Great Expectations - Casey O'Connell

My trip to Vegas and my tryst with Leibhaber have me living a dual life.

While I didn’t get to see him again that trip, he did call a few times, and we began a texting / Facebook (ick) flirt-fest.

This would be all well and good, but he lives in a different country, on a different continent, and well, it all kinda seems like a bit of a dream and I can’t live in that fantasy world for long.

Or can I?

To be honest with you, I kinda have been.

I have been living in this perfect little fantasy world where he and I will meet in two months (during my trip to Paris) and the romance will continue. That we will frolic together in the streets of Paris, eating, drinking, dancing, or happily not leaving the bedroom, and life would be grand.

sigh

I know it will likely not. The realist in me knows that, but my goodness are my fingers and toes crossed that it might.
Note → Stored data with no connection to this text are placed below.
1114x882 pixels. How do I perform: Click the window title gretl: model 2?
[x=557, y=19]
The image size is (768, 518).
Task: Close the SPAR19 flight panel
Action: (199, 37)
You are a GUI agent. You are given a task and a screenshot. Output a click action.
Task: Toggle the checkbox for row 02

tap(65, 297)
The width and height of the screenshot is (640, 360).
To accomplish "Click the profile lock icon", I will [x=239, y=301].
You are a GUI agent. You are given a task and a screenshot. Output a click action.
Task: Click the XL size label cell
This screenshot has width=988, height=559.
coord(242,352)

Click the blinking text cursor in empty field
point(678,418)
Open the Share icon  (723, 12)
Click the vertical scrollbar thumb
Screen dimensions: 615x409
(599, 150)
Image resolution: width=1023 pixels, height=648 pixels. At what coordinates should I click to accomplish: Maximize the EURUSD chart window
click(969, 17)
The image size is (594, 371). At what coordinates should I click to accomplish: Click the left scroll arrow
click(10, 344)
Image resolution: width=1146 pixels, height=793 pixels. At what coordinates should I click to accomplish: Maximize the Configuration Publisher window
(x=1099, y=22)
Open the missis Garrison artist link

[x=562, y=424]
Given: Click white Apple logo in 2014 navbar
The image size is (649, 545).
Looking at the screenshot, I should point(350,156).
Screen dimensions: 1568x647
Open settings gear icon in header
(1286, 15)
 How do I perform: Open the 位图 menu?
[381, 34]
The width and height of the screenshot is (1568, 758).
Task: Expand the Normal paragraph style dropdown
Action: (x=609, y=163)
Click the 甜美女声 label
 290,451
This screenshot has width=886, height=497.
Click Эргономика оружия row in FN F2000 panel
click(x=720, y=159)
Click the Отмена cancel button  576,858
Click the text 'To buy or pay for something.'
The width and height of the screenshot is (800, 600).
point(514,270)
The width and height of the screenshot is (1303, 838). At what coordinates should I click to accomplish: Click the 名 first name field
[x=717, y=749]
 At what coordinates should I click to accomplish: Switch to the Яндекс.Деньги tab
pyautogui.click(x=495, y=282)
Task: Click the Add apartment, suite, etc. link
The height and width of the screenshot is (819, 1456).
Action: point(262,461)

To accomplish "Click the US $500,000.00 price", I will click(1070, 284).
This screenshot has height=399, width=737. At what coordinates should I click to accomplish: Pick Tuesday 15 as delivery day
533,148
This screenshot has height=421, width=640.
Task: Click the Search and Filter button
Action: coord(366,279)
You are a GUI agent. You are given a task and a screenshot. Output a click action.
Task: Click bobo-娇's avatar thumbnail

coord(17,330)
There are so many things that can go wrong in the next 66 (yes, I have a countdown clock on my desktop). We might stop talking, he might bail at the last minute, we might see each other and not like each other, he might not be as cute as I remember.

See, so many things. And the list seems to grow daily.

Repeat hourly: Hope for the best, but prepare for the worst.

BOY BACKLOG: The Anti-Smoker Smoker

ffffound!

I had met The Anti-Smoker Smoker (ASS, if you will) speed dating. He was easily the cutest one there, and well, I was excited when we were matched.

Our first date was fun. I got a little too drunk, and he seemed a lot more fun than he actually was.

Now, you have to understand that I am very upfront about who I am to my dates. I get the whole cursing, drinking, smoking, un-domestic disclaimer out of the way early. I don’t want to like a guy that isn’t going to like me back. That sucks ass.

So early on in date #1 I informed ASS that I smoke. He was ok with this, and by the end of the evening, ended up having a couple of ciggies himself.

Date #2 was good, but I began to see that this was definitely not the guy for me. It didn’t help that pictures of him from college looked exactly like a wretched ex of mine.

In between the dates, I had told several of my friends that he’s nice and all, but I wasn’t into him and didn’t want to hang out with him again. They convinced me – every god damn one of them – to give him another shot. That maybe he was just nervous or something, and that our fun first date warranted another go.

It really didn’t.

Date #3 was about a week later. It started off horribly, and ended horribly, and was just, well, horrible.

After walking to his place from my work, in high heels, he wasn’t ready to have me over. In fact, I waited in the park outside his apartment, smoked a joint and complained about him to my friend.

At one point, he took the chips away from me saying I ‘would ruin my dinner’. Um, you are not my dad, please shut up.

As the night progressed and I continued to be annoyed by everything he said, I felt it appropriate to get ridiculously drunk and insult his friends.

No big deal. I didn’t like him anyways.

I was being an adult and waiting for him to get back from a trip to end this in person. When, two days after he returned from his trip, I received an email that read something like this:

I tried to get over the fact you smoked. I can’t. This is over. Please don’t think I’m a coward for doing this via email.

Um, that is the sound of me getting dumped. Via email. By a boy I didn’t like.

UGH!

And no, I don’t think you are a coward. I think you are a pansy-ass little boy that is scared of a girl.

So, I guess that means I do think you’re a coward. Nevermind. My bad.